Packet processing

Updated on Dec 25, 2024

Edit

Comment

In digital communications networks, packet processing refers to the wide variety of algorithms that are applied to a packet of data or information as it moves through the various network elements of a communications network.

There are two broad classes of packet processing algorithms that align with the standardized network subdivision of control plane and data plane. The algorithms are applied to either:

Control information contained in a packet and are used to transfer the packet safely and efficiently from origin to destination

The data content (frequently called the payload) of the packet is used to provide some content-specific transformation or take a content-driven action.

Within any network enabled device (e.g. router, switch, network element or terminal such as a computer or smartphone) it is the packet processing subsystem that manages the traversal of the multi-layered network or protocol stack from the lower, physical and network layers all the way through to the application layer.

History

The history of packet processing is the history of the Internet and packet switching. Packet processing milestones include:

1962–1968: Early research into packet switching

1969: 1st two nodes of ARPANET connected; 15 sites connected by end of 1971 with email as a new application

1973: Packet switched voice connections over ARPANET with Network Voice Protocol. File Transfer Protocol (FTP) specified

1974: Transmission Control Protocol (TCP) specified

1979: VoIP – NVP running on early versions of IP

1981: IP and TCP standardized

1982: TCP/IP standardized

1991: World Wide Web (WWW) released by CERN, authored by Tim Berners-Lee

1998: IPv6 first published

Historical references and timeline can be found in the External Resources section below.

Communications models

For networks to succeed it is necessary to have a unifying standard for which defines the architecture of networking systems. The fundamental requirement for such a standard is to provide a framework that enables the hardware and software manufacturers around the world to develop networking technologies that will work together and to harness their cumulative investment capabilities to move the state of networking forward.

In the 1970s, two organizations, the International Organization for Standardization (ISO) and the International Telegraph and Telephone Consultative Committee (CCITT, now called the International Telecommunication Union (ITU-T) each initiated projects with the goal of developing international networking standards. In 1983, these efforts were merged and in 1984 the standard, called The Basic Reference Model for Open Systems Interconnection, was published by ISO and as standard X.200 by the ITU-T.

The OSI Model is a 7 layer model describing how a network operating system works. A layered model has many benefits including the ability to change one layer without impacting the others and as a model for understanding how a network OS works.
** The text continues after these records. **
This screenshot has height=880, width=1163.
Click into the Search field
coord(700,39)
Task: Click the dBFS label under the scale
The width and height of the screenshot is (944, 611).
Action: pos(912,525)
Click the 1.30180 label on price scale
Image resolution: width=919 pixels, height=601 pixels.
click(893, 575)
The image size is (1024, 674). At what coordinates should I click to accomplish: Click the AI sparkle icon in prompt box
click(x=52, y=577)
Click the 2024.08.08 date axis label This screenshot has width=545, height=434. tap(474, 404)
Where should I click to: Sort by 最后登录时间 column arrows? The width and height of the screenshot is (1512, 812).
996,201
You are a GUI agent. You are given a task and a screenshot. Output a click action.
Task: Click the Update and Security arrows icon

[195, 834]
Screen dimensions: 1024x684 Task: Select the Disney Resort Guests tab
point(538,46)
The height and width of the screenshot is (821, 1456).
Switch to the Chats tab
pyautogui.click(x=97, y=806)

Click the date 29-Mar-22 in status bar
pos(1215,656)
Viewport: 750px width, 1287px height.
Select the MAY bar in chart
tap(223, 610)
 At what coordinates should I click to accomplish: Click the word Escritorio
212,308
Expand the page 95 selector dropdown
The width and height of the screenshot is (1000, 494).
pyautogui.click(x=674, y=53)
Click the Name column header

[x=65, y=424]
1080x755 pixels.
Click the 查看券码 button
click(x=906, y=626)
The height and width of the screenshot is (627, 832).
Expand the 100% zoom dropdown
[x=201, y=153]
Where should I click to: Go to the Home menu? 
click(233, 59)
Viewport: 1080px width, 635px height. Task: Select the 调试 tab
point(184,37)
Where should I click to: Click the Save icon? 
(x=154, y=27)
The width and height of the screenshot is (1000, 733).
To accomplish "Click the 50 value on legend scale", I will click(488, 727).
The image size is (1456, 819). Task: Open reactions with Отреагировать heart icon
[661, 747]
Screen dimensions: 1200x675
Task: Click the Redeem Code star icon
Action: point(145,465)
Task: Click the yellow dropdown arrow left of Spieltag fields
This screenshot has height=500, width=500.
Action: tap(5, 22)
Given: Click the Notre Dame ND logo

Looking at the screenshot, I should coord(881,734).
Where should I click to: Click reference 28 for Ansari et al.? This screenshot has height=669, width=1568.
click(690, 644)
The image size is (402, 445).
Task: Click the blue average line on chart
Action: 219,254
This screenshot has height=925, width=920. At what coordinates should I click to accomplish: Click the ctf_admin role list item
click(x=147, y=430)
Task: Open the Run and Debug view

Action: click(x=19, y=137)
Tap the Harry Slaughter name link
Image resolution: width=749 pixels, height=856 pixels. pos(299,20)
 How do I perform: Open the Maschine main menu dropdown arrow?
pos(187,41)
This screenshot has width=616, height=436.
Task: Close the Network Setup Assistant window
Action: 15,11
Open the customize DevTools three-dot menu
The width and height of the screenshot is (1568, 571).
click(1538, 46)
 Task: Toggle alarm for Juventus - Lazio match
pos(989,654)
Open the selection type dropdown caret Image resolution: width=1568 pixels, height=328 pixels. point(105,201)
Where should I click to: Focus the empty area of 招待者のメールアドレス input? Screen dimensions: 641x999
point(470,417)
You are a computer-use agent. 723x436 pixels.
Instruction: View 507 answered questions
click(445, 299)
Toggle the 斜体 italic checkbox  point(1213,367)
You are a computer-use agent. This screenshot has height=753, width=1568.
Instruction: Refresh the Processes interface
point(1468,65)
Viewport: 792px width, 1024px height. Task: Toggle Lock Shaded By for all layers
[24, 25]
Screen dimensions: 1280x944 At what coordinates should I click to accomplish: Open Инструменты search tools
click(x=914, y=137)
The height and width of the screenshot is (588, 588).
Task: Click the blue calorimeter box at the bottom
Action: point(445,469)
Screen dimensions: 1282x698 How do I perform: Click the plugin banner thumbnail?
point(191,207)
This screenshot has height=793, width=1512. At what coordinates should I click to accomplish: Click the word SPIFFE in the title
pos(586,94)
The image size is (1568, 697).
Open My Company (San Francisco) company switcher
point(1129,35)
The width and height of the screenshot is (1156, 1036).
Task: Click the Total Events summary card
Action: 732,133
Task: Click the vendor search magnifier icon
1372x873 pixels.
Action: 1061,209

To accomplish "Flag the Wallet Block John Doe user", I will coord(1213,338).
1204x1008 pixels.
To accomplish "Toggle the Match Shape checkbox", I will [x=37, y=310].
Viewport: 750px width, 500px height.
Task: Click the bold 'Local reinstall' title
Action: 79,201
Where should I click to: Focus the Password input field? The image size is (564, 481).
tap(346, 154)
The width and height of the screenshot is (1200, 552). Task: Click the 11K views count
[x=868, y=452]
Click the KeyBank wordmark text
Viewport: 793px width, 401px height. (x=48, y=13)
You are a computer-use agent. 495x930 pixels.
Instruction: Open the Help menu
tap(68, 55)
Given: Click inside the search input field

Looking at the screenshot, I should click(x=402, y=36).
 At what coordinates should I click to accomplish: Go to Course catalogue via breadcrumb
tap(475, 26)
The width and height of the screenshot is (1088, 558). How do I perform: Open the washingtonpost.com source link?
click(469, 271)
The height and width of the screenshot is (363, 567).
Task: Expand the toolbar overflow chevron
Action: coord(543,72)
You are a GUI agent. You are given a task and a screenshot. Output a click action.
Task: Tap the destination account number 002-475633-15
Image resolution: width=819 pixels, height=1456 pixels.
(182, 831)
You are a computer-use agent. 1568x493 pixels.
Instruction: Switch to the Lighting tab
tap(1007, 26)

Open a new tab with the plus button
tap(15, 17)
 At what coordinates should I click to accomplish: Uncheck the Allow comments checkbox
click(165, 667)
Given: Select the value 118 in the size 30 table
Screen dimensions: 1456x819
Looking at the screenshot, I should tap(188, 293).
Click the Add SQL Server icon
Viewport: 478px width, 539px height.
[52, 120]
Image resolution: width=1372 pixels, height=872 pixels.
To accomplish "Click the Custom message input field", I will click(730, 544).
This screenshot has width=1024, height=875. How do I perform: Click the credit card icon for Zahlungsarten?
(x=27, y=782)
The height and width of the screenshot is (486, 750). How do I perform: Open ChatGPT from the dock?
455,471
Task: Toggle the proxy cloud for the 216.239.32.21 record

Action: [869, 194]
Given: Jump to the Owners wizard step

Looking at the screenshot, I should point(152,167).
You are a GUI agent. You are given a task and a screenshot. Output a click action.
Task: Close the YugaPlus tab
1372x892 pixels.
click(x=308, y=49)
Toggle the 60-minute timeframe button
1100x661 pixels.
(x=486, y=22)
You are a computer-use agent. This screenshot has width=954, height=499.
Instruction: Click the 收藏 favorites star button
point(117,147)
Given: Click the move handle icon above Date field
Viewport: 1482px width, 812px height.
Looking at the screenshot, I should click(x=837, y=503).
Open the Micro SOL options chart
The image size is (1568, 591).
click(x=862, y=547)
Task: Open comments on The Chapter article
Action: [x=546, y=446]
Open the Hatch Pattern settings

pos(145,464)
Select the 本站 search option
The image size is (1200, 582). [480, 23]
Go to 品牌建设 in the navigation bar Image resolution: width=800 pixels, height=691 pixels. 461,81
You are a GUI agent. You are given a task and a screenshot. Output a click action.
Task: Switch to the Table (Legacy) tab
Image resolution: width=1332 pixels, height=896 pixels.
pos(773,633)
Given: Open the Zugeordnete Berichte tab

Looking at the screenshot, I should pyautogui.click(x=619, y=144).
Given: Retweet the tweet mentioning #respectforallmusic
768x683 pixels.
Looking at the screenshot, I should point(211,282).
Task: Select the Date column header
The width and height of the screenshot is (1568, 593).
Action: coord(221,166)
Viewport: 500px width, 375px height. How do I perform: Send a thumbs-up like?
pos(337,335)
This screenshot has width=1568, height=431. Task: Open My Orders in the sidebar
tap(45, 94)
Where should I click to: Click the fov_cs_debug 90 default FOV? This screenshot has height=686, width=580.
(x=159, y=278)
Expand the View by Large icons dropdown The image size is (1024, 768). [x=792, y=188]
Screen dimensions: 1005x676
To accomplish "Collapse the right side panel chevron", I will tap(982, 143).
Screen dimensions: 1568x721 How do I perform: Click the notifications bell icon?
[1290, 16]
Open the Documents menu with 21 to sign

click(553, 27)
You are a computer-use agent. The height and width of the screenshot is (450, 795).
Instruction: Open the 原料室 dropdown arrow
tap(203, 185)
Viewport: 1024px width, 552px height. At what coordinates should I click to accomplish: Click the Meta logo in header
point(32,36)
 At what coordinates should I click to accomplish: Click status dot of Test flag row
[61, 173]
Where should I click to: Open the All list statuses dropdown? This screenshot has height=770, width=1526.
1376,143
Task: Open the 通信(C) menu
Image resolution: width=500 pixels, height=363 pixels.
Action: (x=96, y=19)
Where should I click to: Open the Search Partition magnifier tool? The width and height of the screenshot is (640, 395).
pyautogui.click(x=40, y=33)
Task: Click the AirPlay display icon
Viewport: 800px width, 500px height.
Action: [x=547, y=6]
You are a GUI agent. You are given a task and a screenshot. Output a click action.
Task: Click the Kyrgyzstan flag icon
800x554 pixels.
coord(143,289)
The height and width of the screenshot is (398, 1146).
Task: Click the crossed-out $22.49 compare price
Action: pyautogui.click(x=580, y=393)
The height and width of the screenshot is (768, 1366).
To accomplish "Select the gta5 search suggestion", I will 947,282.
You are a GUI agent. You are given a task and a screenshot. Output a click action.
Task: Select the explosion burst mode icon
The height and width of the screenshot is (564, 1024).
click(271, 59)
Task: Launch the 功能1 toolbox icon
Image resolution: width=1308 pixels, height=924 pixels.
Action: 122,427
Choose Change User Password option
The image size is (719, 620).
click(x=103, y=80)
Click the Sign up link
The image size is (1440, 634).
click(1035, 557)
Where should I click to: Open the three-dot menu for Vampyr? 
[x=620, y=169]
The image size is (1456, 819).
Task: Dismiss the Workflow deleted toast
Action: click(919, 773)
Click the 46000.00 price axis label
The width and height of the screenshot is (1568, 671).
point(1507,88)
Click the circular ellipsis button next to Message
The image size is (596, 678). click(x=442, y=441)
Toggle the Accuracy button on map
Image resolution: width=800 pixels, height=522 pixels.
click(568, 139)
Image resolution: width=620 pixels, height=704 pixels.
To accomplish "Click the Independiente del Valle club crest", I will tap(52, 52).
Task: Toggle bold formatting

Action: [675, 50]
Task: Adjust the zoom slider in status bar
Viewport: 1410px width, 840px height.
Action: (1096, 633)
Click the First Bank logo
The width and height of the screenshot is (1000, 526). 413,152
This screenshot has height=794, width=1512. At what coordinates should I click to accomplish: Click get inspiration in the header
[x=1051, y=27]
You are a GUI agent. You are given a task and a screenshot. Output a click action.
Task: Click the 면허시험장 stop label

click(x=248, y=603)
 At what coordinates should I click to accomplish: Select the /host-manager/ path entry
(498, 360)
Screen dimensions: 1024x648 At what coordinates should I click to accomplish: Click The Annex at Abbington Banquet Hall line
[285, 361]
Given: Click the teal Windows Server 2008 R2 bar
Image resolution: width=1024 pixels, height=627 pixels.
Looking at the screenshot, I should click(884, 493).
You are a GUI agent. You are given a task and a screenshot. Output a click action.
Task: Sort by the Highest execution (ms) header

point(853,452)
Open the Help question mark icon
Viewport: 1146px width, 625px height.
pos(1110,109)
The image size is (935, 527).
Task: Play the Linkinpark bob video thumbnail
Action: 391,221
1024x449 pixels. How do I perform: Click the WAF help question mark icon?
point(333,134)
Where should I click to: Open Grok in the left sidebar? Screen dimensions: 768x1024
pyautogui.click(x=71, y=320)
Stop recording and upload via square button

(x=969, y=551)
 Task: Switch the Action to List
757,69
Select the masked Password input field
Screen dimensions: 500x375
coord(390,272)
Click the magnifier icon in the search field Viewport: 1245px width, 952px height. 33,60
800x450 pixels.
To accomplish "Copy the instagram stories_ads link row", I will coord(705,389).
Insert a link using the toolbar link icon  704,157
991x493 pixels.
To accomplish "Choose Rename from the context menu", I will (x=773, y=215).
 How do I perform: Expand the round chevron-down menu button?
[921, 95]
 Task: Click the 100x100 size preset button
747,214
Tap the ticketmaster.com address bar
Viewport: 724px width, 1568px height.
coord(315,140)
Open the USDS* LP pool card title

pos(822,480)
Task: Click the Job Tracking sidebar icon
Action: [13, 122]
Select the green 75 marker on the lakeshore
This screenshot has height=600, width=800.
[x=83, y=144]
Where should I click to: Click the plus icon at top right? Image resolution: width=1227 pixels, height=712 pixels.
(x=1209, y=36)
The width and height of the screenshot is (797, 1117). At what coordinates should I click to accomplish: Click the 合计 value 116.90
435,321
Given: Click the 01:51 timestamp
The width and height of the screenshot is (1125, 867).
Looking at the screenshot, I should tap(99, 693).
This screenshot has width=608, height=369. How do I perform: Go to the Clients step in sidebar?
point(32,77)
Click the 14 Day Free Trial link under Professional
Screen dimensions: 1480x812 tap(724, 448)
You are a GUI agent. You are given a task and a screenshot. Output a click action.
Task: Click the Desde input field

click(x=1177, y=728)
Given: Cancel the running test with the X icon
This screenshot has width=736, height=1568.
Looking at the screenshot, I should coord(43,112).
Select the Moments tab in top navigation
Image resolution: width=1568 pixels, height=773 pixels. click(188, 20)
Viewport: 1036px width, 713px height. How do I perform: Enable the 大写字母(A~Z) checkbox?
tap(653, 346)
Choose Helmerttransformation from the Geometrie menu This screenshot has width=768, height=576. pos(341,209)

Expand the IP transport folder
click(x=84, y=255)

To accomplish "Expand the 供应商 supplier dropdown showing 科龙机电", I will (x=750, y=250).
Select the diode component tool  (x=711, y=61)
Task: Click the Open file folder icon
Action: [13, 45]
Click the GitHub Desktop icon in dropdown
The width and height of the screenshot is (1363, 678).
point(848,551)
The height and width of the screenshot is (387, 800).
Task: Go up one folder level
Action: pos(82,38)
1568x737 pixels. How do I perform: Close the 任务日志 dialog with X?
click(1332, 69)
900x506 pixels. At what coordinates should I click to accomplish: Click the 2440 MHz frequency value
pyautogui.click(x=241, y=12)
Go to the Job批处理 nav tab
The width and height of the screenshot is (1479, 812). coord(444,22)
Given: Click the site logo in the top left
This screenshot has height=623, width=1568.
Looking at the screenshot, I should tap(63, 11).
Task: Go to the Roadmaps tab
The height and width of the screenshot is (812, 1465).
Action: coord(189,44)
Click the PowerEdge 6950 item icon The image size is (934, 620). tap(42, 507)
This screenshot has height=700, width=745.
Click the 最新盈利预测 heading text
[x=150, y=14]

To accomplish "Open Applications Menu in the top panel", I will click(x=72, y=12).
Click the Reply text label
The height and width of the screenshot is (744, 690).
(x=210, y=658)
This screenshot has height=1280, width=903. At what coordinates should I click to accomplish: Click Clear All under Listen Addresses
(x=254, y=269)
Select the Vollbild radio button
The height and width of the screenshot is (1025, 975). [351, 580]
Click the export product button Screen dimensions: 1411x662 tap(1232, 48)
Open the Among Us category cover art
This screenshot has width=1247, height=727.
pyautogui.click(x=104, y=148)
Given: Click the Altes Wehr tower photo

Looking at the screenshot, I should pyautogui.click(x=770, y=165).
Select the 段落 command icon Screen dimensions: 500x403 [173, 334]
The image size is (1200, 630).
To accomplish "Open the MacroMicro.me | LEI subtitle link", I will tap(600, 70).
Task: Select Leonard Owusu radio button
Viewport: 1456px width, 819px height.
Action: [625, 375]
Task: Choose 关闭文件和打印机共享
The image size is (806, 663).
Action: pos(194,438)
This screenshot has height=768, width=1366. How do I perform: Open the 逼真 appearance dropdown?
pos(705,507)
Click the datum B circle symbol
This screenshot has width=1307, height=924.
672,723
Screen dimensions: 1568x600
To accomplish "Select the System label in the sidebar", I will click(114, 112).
As long as the interconnection between layers is maintained, vendors can enhance the implementation of an individual layer without impact on other layers.

In parallel with the development of the OSI model, a research network was being implemented by the United States Defense Advanced Research Projects Agency (DARPA). The internetworking protocol developed to support the network, called ARPAnet, was called TCP or Transmission Control Program. As research and development progressed and the size of the network grew, it was determined that the internetworking design that was being used was becoming unwieldy and it did not exactly follow the layered approach of the OSI Model. This led to the splitting of the original TCP and the creation of the TCP/IP architecture - TCP now standing for Transmission Control Protocol and IP standing for Internet Protocol.

Advent of packet processing

Packet networks came about as a result of the need in the early 1960s to make communications networks more reliable. It can be viewed as the implementation of the layered model using a packet structure.

Early commercial networks were composed of dedicated, analog circuits used for voice communications. The concept of packet switching was introduced to create a communications network that would continue to function in spite of equipment failures throughout the network. In this paradigm shift, networks are viewed as collections of systems that transmit data in small packets that work their way from origin to destination by any number of routes. Initial packet processing functions supported the routing of packets through the network, transmission error detection and correction and other network management functions.

Packet switching with its supporting packet processing functions has several practical benefits over traditional circuit-switched networks:

An all-digital environment supporting multiple data types (such as voice, data and video) not only enriched the lives of users, it significantly increased the efficiency of network providers who previously had to implement different networks to support different data types.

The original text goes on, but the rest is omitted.